- EXERCISE TASK 1 -
List every LaTeX environment that is opened with \begin in the learning-theory notes.
- EXERCISE TASK 2 -
Continue the learning-theory notes from the point where they stop.

- TEXT EXTRACT -
######
Why does this work? First we check if the function is sufficiently far from the all-zero function. If it is not, we can output the all-zero function as our hypothesis (Step 2).  Otherwise, we know in Steps 3--5 that $\Pr_x[f(x)=1] \ge \epsilon/4$. If $x_i$ is in in $f$, then it must be turned on for every positive sample.  If it isn't, it is on in a positive sample with probability $1/2$, and off also with probability $1/2$.
We say that an index $i$ is \emph{bad}, if $x_i$ does not appear in the monomial. Therefore, for $k = 8\ln \frac{2n}{\delta}$, we have
\begin{eqnarray*}
\Pr[\mbox{any bad $i$ survives}] & \le& \sum_i \Pr[\mbox{$i$ survives, given it is bad}] \\
& \le & \sum_i \Pr[\hbox{$x_i=1$ in all positive samples}\;|\;\mbox{$i$ is bad}]\\
& \le & \sum_i \left(1 - \Pr[f(x)=1 \land x_i=0 \;|\; \mbox{$i$ is bad}]\right)^{k/\epsilon}\\
& \le & \sum_i \left(1 - \Pr[f(x)=1 \;|\; \mbox{$i$ is bad}] \cdot \Pr[x_i=0 \;|\; \mbox{$i$ is bad $\land$  $f(x)=1$}]\right)^{k/\epsilon}\\
& \le & \sum_i \left(1 - \frac{\epsilon}{4} \cdot \frac{1}{2}\right)^{k/\epsilon} \le \sum_i e^{-\ln \frac{2n}{\delta}} \le \sum_i \frac{\delta}{2n} \le \frac{\delta}{2}.
\end{eqnarray*}
Note that if we detect all bad indices $i$, then the hypothesis $h$ output in Step 5 exactly equals $f$.

In total, we only require $O\left(\frac{1}{\epsilon}\log\frac{n}{\delta} + \frac{1}{\epsilon^2}\log\frac{1}{\delta}\right)$ samples, which means that our algorithm is efficient.

Notice that learning requires logarithmically many queries, even for singletons, while dictator testing takes a constant number of queries.  So, testing can be much faster than learning.

\section{Learning via Fourier Coefficients}
Approximating a single Fourier coefficient of an unknown function.
\begin{lemma} We can approximate any specific Fourier coefficient $s$ to within $\gamma$ (i.e. $\abs{output - \hat{f}(s)} < \gamma$) with probability $\geq 1 - \delta$ in $O\left(\frac{1}{\gamma^2} \log \frac{1}{\delta}\right)$ samples.
\end{lemma}
\begin{proof}
We have $\hat{f}(s) = 2 \times \Pr[f = \chi_s]  - 1$, and we can estimate $\Pr[f = \chi_s]$ to within $\pm \gamma/2$ using Chernoff bounds.
######
- DATA SHOWN -
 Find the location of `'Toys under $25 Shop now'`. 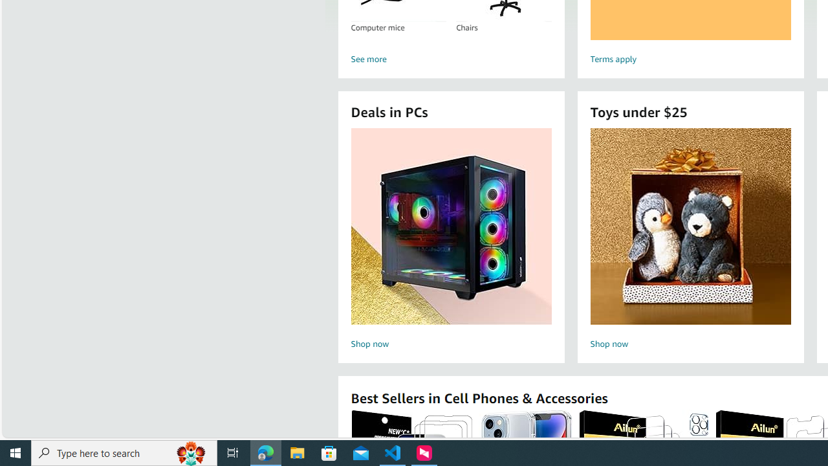

'Toys under $25 Shop now' is located at coordinates (690, 240).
######
- EXPECTED OUTPUT 1 -
eqnarray*, lemma, proof

- EXPECTED OUTPUT 2 -
\end{proof}

It is thought to be unlikely in this model that one can efficiently find the ``heavy'' Fourier coefficients with non-trivial values.  Exhaustive search is intractable, and no other method is immediately clear.  If we are dealing with a function class where most of the weight is in the coefficients with small $s$, we can exhaustively check these values.
We will see this approach in work in the next lecture.

% \subsection{Low-degree Algorithm}
% \begin{definition} $f : \pmone^n \rightarrow \mathbb{R}$ has \emph{$\alpha(\epsilon, n)$ Fourier concentration} if 
% $$ \bigsum_{S\subseteq[n] : |S| > n} \hat{f}^2(S) \leq \epsilon.$$
% For Boolean $f$, we have $\bigsum_{S\subseteq[n], |S|\le n} \hat{f}^2(S) > 1 - \epsilon.$
% \end{definition}
% 
% We now define the ``And'' function: $\mbox{And}(x_1, \ldots, x_k) = 1$ if for all $i$, $x_i = 1$; $0$ otherwise.
% Consider $f$ such that $f = 1$ if all $x_i$ are $-1$, 0 otherwise.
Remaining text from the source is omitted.